“Why won’t God deliver me, oh I may never know”
You don’t get many hostage stories in musical theatre so the allure of the Finborough’s Hostage Song was one that proved intriguingly strong, sufficiently so to overcome my natural antipathy to anything that describes itself as an indie rock musical. But though the band onstage is full of boys dressed in black who look like they need a pie, the music of composer and lyricist Kyle Jarrow, in conjunction with Clay McLeod Chapman’s abstract book, makes for a pleasingly different piece of musical theatre.
In an unspecified country (albeit one which has experienced some kind of US military intervention), reporter Jennifer and Pentagon contractor Jim have been blindfolded, handcuffed and kept prisoner by unseen captors.

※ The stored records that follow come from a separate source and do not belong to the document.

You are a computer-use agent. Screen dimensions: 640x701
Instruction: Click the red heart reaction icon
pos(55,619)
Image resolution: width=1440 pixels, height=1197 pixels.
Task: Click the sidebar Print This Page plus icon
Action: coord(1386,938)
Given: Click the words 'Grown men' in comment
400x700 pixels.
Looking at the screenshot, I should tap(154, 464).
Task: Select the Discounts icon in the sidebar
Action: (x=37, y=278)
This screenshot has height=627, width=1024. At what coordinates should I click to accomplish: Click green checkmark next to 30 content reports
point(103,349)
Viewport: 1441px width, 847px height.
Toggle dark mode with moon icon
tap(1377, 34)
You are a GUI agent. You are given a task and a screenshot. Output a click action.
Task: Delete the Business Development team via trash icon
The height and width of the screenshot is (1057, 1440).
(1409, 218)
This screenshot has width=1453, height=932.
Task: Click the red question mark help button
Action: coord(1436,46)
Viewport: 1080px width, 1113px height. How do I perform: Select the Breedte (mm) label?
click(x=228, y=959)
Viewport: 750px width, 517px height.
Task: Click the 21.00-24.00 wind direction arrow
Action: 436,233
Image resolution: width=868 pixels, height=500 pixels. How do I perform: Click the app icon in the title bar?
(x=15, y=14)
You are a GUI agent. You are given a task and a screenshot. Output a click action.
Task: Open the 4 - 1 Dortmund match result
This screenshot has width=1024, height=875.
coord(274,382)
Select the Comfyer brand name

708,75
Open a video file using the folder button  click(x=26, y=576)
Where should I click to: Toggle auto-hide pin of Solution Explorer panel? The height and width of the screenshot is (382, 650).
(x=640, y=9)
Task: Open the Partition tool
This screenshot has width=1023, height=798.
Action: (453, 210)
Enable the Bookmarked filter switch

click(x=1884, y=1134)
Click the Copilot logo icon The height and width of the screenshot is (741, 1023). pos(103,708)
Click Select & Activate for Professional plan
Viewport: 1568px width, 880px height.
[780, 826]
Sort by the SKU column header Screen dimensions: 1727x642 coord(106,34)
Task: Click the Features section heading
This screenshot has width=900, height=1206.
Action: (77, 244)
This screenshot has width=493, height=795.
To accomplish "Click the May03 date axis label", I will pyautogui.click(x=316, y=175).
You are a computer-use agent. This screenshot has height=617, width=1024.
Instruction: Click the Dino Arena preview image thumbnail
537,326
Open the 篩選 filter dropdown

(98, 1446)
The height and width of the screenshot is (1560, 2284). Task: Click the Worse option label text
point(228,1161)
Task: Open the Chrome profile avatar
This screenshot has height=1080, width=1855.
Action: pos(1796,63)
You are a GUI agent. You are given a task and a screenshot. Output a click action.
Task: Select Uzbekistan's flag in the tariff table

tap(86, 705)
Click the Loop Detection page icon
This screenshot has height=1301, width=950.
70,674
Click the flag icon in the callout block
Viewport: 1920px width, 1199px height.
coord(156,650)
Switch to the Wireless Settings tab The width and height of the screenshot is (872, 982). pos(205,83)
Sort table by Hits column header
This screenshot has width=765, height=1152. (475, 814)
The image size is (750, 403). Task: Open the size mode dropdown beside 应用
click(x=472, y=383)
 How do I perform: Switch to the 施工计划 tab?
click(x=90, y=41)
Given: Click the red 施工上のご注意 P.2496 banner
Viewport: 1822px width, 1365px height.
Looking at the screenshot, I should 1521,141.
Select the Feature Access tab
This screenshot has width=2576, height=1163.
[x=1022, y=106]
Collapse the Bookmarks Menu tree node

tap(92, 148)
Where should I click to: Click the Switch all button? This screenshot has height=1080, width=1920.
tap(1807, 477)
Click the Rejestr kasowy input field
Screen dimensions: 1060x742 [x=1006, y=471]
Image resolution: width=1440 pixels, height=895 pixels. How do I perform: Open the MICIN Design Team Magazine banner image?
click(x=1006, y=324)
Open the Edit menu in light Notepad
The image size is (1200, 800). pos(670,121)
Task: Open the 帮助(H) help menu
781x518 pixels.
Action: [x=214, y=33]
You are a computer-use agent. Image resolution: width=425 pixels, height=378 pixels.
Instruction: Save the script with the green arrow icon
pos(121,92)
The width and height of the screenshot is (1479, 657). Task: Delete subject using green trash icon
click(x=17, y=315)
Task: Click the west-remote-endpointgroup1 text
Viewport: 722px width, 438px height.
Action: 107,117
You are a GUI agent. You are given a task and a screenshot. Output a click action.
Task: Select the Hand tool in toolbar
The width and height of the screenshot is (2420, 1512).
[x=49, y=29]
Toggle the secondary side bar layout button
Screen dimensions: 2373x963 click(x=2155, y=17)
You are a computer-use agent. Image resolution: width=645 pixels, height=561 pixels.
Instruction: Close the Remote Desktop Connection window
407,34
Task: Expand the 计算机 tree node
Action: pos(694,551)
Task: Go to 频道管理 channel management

To pass the time and to help try and keep a hold on their sanity, they play games of I-Spy, tell stories of their lives in flashbacks (and forwards), even go on pretend dates to help keep spirits up. Chapman’s book shudders around this timeframe with a hallucinatory energy that always keeps us on our toes and thus makes the amplified indie rock seem a more appropriate choice.
Jarrow’s score sits a little differently in the show, soundtracking the action as much as pushing it along, sung mainly as it is by the band’s frontman Pierce Reid, serving an almost Brechtian-commentating role which emphasises and re-emphasises the bleakness of the situation. For there’s no lightness here, the eventual fate of at least of the hostages is revealed early on and the way that that impacts on the family back home is movingly, disturbingly portrayed (Reid multi-roling here with skill).
And with the kind of raw energy that comes from the music (which has at least one eminently hummable refrain that someone like Placebo should nick), a rawness to the performances also manifests itself. Verity Marshall and Michael Matus don’t deliver polished vocals and nor should they – they’re bloodied, bound and blind-folded and James Veitch’s production recognises that in encouraging the frayed edges and deep-seated passion that underlines two excellent leading performances. Maria Teresa Creasey and Matthew Hedben offer strong support in supporting roles and the whole thing adds up to something strangely affecting and effective.